Blood pressure treatment target in patients with diabetes mellitus--current evidence.

Institute of Clinical Medicine/Internal Medicine, University of Oulu, Oulu, Finland.
Annals of Medicine (Impact Factor: 4.73). 06/2012; 44 Suppl 1:S36-42. DOI: 10.3109/07853890.2012.679961
Source: PubMed

ABSTRACT Hypertension is a very common cardiovascular disease (CVD) risk factor in diabetes, affecting more than half of diabetic patients.
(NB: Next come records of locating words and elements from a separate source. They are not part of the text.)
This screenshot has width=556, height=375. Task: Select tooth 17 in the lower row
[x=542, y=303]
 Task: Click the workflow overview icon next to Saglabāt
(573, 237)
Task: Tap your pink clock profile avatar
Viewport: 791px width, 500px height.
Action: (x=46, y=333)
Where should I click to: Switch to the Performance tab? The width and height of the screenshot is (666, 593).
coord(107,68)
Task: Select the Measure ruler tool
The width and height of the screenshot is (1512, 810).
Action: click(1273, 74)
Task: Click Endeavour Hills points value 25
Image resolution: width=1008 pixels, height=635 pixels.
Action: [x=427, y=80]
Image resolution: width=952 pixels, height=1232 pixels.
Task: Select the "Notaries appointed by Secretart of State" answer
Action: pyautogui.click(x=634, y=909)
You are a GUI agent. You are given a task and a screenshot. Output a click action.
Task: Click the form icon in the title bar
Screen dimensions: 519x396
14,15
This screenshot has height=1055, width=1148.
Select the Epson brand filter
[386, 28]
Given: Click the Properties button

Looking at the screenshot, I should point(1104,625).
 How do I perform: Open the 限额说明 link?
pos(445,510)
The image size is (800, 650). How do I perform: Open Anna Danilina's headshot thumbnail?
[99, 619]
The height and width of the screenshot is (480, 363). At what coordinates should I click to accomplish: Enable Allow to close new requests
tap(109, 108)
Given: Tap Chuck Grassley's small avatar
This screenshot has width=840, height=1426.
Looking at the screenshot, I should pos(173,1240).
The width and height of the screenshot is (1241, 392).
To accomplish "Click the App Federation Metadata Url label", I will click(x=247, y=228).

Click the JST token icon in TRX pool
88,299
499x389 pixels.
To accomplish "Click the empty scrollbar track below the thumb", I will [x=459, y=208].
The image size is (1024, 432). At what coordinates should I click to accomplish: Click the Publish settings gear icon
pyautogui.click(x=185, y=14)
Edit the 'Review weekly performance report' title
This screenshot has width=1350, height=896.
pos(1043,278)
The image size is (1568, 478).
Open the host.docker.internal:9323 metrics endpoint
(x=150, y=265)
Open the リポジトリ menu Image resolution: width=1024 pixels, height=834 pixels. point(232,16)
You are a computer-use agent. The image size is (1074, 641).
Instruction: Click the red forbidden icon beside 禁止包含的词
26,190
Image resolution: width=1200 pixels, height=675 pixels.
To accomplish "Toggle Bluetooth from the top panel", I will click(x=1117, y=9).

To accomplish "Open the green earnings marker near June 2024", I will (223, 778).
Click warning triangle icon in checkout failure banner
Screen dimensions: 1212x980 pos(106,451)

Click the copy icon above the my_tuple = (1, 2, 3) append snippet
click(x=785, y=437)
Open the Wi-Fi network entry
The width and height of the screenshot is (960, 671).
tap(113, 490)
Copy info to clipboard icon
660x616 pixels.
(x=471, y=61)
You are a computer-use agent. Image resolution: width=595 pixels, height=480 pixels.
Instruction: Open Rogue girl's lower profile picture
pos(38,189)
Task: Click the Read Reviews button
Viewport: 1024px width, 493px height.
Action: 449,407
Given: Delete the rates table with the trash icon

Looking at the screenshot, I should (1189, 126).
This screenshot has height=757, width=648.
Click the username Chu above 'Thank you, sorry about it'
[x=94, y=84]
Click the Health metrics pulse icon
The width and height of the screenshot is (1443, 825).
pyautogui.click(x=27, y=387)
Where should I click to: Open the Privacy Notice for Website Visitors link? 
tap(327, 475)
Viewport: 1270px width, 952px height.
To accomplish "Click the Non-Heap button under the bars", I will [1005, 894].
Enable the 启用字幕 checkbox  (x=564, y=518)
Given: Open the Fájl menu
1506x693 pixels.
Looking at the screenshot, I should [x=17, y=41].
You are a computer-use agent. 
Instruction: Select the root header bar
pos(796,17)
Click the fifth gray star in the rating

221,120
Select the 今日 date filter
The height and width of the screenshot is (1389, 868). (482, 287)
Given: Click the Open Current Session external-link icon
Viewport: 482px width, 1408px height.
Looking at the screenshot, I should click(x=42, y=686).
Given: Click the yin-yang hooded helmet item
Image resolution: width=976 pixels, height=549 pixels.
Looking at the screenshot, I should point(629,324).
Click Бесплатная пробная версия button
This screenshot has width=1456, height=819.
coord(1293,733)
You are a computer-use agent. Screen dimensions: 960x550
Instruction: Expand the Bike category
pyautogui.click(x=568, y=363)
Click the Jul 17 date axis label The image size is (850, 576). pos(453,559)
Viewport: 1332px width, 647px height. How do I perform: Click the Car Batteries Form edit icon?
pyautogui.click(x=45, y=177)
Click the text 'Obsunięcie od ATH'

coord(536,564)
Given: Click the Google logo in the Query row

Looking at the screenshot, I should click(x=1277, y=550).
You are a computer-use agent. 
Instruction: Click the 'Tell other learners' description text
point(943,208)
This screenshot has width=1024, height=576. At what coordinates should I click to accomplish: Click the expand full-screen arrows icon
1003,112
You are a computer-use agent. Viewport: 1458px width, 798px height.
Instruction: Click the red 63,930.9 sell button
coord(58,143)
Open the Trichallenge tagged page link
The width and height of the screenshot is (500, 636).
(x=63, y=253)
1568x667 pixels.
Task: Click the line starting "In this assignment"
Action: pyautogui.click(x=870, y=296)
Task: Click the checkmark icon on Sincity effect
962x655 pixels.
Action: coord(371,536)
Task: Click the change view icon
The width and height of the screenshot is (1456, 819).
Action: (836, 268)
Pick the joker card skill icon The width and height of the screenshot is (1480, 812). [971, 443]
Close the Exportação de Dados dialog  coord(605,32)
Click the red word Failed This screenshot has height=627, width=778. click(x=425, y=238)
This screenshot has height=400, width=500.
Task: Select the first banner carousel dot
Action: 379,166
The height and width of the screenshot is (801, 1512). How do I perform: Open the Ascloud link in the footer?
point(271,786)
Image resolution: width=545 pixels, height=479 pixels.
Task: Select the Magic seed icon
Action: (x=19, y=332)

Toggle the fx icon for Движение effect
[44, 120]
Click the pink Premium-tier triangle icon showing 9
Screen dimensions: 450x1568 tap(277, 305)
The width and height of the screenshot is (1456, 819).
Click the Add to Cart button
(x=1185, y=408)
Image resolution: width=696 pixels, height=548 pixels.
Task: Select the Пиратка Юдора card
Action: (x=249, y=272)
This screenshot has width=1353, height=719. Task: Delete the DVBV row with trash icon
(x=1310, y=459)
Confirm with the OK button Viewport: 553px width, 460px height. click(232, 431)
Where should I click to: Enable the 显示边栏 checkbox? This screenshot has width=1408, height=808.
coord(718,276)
Major guidelines on the management of hypertension recommend to start antihypertensive drugs in all diabetic patients with a systolic blood pressure (SBP) 140 mmHg or more and/or a diastolic blood pressure (DBP) 90 mmHg or more, and to adjust the treatment strategy in order to lower their BP below these values. The present body of evidence suggests that in patients with type 2 diabetes mellitus/impaired fasting glucose/impaired glucose tolerance, a SBP treatment goal of 130 to 135 mmHg is acceptable. Aiming at SBP levels of 130 mmHg decreases stroke risk, but the risk of serious adverse events may increase with very low BP levels. The results regarding the attained DBP level is somewhat complex, since middle-aged people with diastolic hypertension and pre-existing CVD may have increased CVD mortality if their DBP is lowered drastically to a very low level. With the currently available very limited trial data on low attained BP level, it is not possible to set a specific treatment target regarding BP levels for diabetic hypertensive patients, but it is important to use a personalized approach in their antihypertensive treatment.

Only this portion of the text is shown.